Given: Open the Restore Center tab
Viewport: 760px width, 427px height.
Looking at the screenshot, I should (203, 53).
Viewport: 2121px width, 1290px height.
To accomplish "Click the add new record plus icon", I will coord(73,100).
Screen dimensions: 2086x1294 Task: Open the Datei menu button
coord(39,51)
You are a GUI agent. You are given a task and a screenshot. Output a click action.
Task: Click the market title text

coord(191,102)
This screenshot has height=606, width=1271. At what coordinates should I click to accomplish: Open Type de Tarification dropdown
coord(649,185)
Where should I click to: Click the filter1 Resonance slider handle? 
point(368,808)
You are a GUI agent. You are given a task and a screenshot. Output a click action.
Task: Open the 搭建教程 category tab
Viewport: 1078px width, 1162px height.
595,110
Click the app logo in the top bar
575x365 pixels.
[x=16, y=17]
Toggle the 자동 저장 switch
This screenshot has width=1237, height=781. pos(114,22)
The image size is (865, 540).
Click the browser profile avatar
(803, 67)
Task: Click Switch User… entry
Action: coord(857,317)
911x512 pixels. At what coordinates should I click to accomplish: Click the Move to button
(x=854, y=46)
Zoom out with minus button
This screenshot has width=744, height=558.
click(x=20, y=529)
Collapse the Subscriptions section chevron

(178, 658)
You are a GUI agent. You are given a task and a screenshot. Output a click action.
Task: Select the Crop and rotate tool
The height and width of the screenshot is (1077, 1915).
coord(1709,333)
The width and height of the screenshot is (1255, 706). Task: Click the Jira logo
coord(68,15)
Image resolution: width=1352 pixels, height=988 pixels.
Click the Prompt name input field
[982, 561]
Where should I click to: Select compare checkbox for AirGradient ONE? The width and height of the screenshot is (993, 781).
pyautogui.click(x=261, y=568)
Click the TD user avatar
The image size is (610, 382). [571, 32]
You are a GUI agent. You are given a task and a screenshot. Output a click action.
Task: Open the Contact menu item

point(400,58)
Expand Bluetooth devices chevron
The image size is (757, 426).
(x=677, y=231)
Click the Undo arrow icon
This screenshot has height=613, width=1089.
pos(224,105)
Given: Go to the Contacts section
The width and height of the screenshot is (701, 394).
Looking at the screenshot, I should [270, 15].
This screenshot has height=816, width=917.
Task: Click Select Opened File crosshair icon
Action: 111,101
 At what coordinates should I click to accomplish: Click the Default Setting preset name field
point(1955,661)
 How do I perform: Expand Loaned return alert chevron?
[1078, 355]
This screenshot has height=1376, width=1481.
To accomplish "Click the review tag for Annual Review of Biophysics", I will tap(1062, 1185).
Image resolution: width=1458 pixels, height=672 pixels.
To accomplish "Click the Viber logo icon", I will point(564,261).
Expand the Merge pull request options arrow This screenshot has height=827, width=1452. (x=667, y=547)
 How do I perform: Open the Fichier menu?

********************

Return exactly the lines in the records above, beginning with the one that holds "Toggle the 자동 저장 switch" and ending with the last.

Toggle the 자동 저장 switch
This screenshot has width=1237, height=781. pos(114,22)
The image size is (865, 540).
Click the browser profile avatar
(803, 67)
Task: Click Switch User… entry
Action: coord(857,317)
911x512 pixels. At what coordinates should I click to accomplish: Click the Move to button
(x=854, y=46)
Zoom out with minus button
This screenshot has width=744, height=558.
click(x=20, y=529)
Collapse the Subscriptions section chevron

(178, 658)
You are a GUI agent. You are given a task and a screenshot. Output a click action.
Task: Select the Crop and rotate tool
The height and width of the screenshot is (1077, 1915).
coord(1709,333)
The width and height of the screenshot is (1255, 706). Task: Click the Jira logo
coord(68,15)
Image resolution: width=1352 pixels, height=988 pixels.
Click the Prompt name input field
[982, 561]
Where should I click to: Select compare checkbox for AirGradient ONE? The width and height of the screenshot is (993, 781).
pyautogui.click(x=261, y=568)
Click the TD user avatar
The image size is (610, 382). [571, 32]
You are a GUI agent. You are given a task and a screenshot. Output a click action.
Task: Open the Contact menu item

point(400,58)
Expand Bluetooth devices chevron
The image size is (757, 426).
(x=677, y=231)
Click the Undo arrow icon
This screenshot has height=613, width=1089.
pos(224,105)
Given: Go to the Contacts section
The width and height of the screenshot is (701, 394).
Looking at the screenshot, I should [270, 15].
This screenshot has height=816, width=917.
Task: Click Select Opened File crosshair icon
Action: 111,101
 At what coordinates should I click to accomplish: Click the Default Setting preset name field
point(1955,661)
 How do I perform: Expand Loaned return alert chevron?
[1078, 355]
This screenshot has height=1376, width=1481.
To accomplish "Click the review tag for Annual Review of Biophysics", I will tap(1062, 1185).
Image resolution: width=1458 pixels, height=672 pixels.
To accomplish "Click the Viber logo icon", I will point(564,261).
Expand the Merge pull request options arrow This screenshot has height=827, width=1452. (x=667, y=547)
 How do I perform: Open the Fichier menu?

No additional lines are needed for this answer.